Ознакомительная версия. Доступно 19 страниц из 92
– Доктор, – сказал слепорожденный, – я узнал тебя, доктор… И этот проклятый церковник тоже здесь…
Папа Исай присел за ширмой, Зина забилась в дальний угол, один Юрий Дмитриевич стоял неподвижно; лишь когда он поправил очки, видно было, что рука его слегка дрожит.
– Как вы узнали, что свет горит, слепорожденный? – спросил Юрий Дмитриевич.
– Стекла теплые, – ответил слепорожденный, сбитый с толку спокойным вопросом Юрия Дмитриевича.
– Аким Борисыч, – крикнула Зина из своего угла, – вы не ходите ко мне… Я другого люблю… А вас я боюсь… Я в милицию пожалуюсь…
– В какую милицию, – сказал Аким Борисыч, – церковница… Ты советское учреждение позоришь, ты коллектив наш позоришь…
– Лазутчик, – крикнул Юрий Дмитриевич, – приспособился к нашим словам, к нашим лозунгам… Пойдем туда, где нет лозунгов, только дождь, только природа…
– Не ходи, – крикнула Зина, – он пьян… Это страшный человек… Он покалечит, он изувечит тебя…
– Это не человек, – сказал Юрий Дмитриевич, – это другое мыслящее существо… Если они захватят землю, то не станут уважать наши идеалы… Идеалы зрячих… они нам будут попросту выкалывать глаза… Человек должен бороться за свои глаза…
Юрий Дмитриевич обнял Зину и пошел к двери. Аким Борисыч постоял несколько мгновений, очевидно, озадаченный, затем метнул мокрый букет к ногам Зины и вышел следом. Дождь хлестал с такой силой, что Юрий Дмитриевич почувствовал себя словно погрузившимся в воду; он мгновенно промок насквозь, в сандалетах чавкало. Слепорожденный молча шел впереди, ни разу не споткнувшись, в то время как Юрий Дмитриевич скользил по мокрой глине, попадал в лужи, ударялся о камни и даже упал, больно содрав колени.
В монастырской стене была ажурная дверка, они вошли в нее и пошли среди деревьев, росших между внешней и внутренней стеной. Они пошли по этому коридору шириной метра в три. Потом слепорожденный нырнул в какое-то отверстие. Юрий Дмитриевич полез следом, ощупывая сырые стены, но вскоре остановился.
– Здесь темно, – сказал он, – ты ползешь по ступеням вниз, а я вверх… Вот и встреча… Но ты выбрал это место хитро… Ты хочешь лишить меня моего преимущества, сохранив свое…
– Не ходи к Зине, – сказал из темноты слепорожденный, – ты себе много найдешь, а я без нее жить не могу…

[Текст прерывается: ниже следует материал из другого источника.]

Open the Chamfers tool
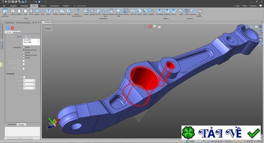This screenshot has width=264, height=143. (x=62, y=12)
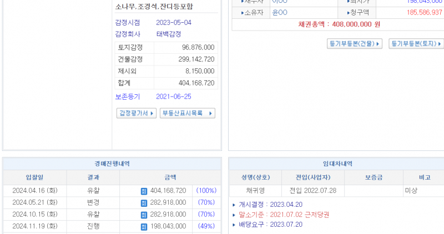Open the 감정평가서 appraisal report
This screenshot has width=444, height=234.
point(136,113)
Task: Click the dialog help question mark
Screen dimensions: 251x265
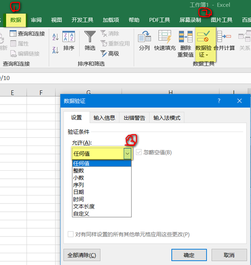Action: 219,101
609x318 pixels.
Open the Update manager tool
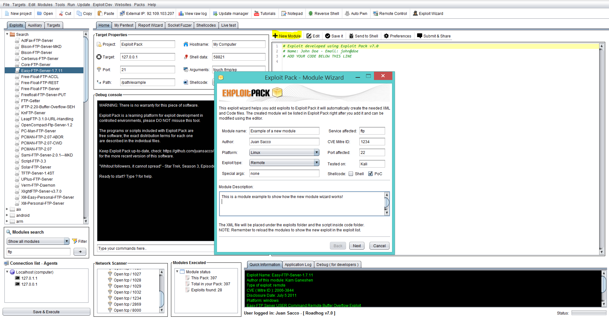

– Я тоже, – сказал Юрий Дмитриевич, – но я удивлен… Разве ты можешь тосковать и страдать по женщине… Впрочем, тоскуешь ты не по ней, а по своим прикосновениям к ней…
Слепорожденный был уже совсем близко, подошел он бесшумно, и Юрий Дмитриевич ощутил его лишь по спиртному запаху. Юрий Дмитриевич успел шагнуть назад, пальцы слепорожденного едва не сбили очки. Юрий Дмитриевич медленно отступал к свету, а слепорожденный упорно нащупывал его глаза – очевидно, глаза были самым ненавистным для слепорожденного в Юрии Дмитриевиче. Проход стал шире, в нем уже мелькал отблеск уличного фонаря, и в свете этого фонаря Юрий Дмитриевич увидел лицо слепорожденного, которое показалось Юрию Дмитриевичу похожим на физиономию из кошмара, словно с него снята была маска, придававшая ему хоть внешнее подобие человека. Потом Юрий Дмитриевич понял: исчезли темные очки, и видны были розовые мягкие глазницы, особенно страшные тем, что выглядели они не как увечье, а наоборот, внешний вид их достиг такого совершенства, что на мгновение Юрий Дмитриевич ощутил свои глаза как увечье. Это было так омерзительно, что Юрий Дмитриевич вскрикнул и побежал. Слепорожденный бежал следом, дыхание его было уже рядом, но, когда они выбежали из подземелья на дождь, слепорожденный начал отставать, затем раздался его крик, и топот оборвался. Юрий Дмитриевич оглянулся. Слепорожденного не было, он исчез, словно разом испарился. Молния ударила прямо в купол разрушенной церкви, осветила ящики горторга, гнущиеся от ветра и дождя деревья, а гром потряс Юрия Дмитриевича, отдался в груди и висках… Юрий Дмитриевич услыхал какие-то идущие из-под земли звуки, подошел и увидел слепорожденного, барахтающегося в наполненной водой яме, очевидно, выкопанной строителями. Слепорожденный тщетно пытался выбраться, скользил по размокшему глинистому брустверу.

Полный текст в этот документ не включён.